§ **Available records**:
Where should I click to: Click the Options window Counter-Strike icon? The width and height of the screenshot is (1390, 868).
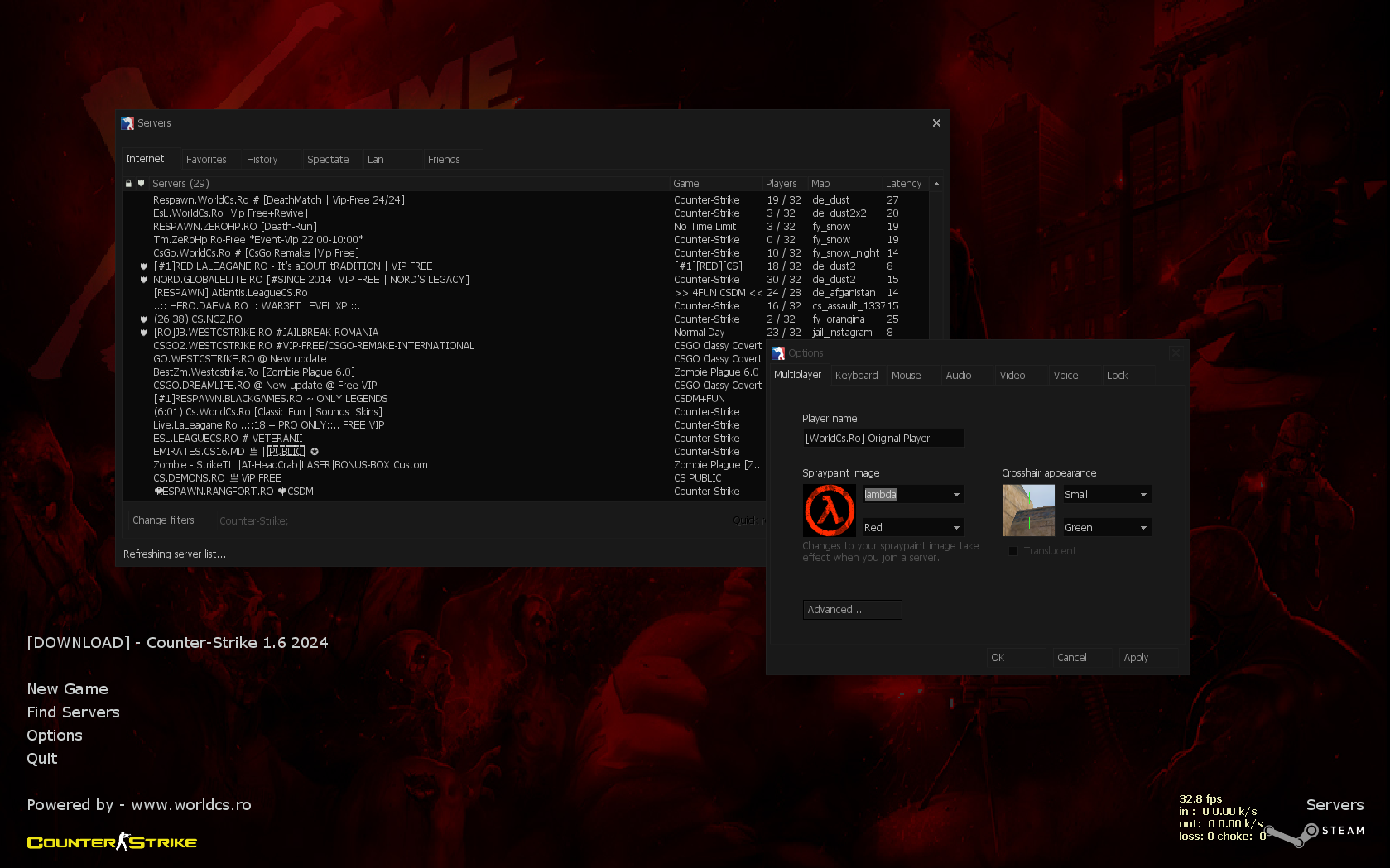(778, 353)
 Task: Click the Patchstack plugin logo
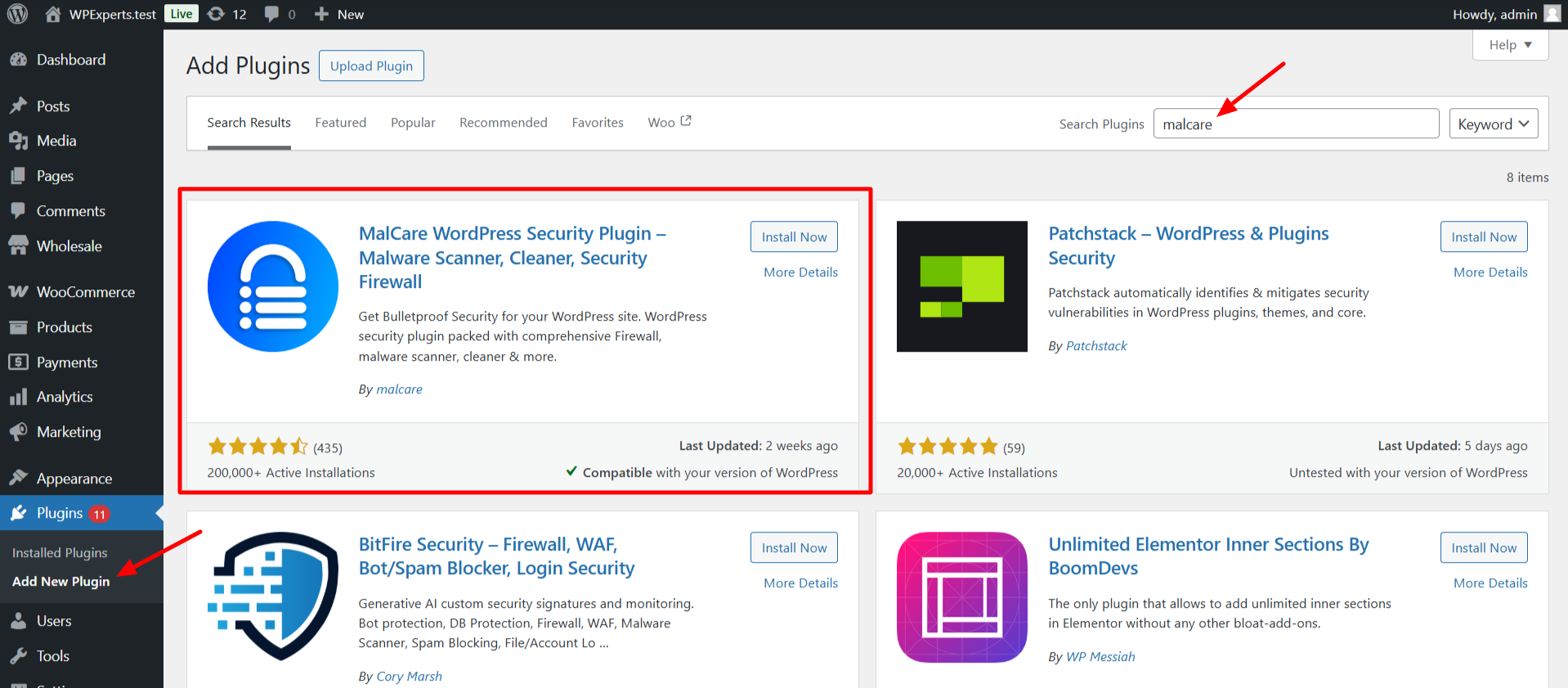(961, 286)
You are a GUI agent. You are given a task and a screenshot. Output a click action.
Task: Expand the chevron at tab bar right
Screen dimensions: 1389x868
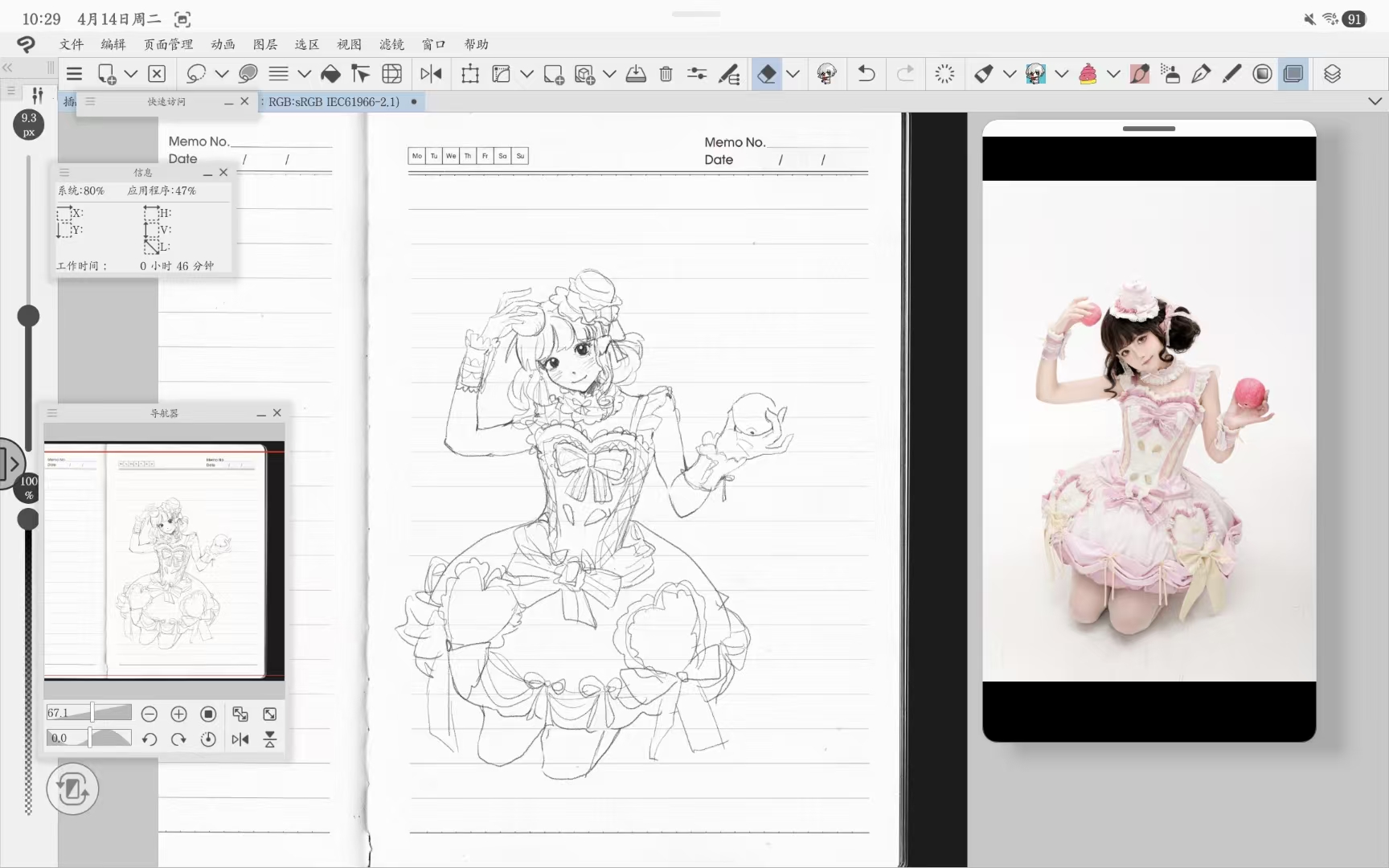(1374, 101)

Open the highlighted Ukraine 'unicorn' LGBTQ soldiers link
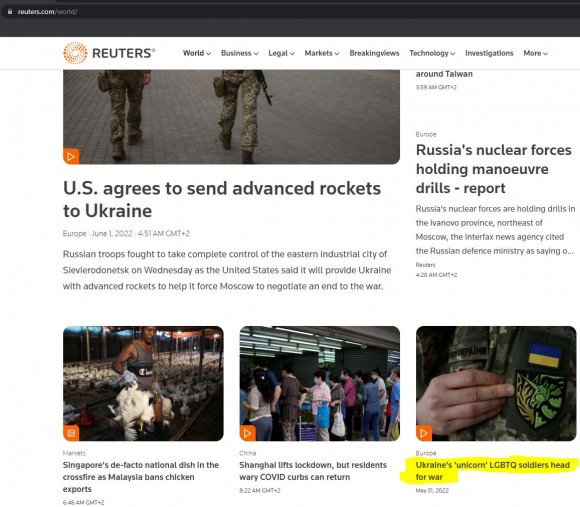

§ **Exercise brief**:
Rewrite all of the records with the word "screenshot" changed to "image" and everything else unchanged. Leave out the pictures.

§ **Result**:
Where should I click to: Click the Options window Counter-Strike icon? The width and height of the image is (1390, 868).
(778, 353)
 Task: Click the Patchstack plugin logo
(961, 286)
You are a GUI agent. You are given a task and a image. Output a click action.
Task: Expand the chevron at tab bar right
Screen dimensions: 1389x868
(1374, 101)

Open the highlighted Ukraine 'unicorn' LGBTQ soldiers link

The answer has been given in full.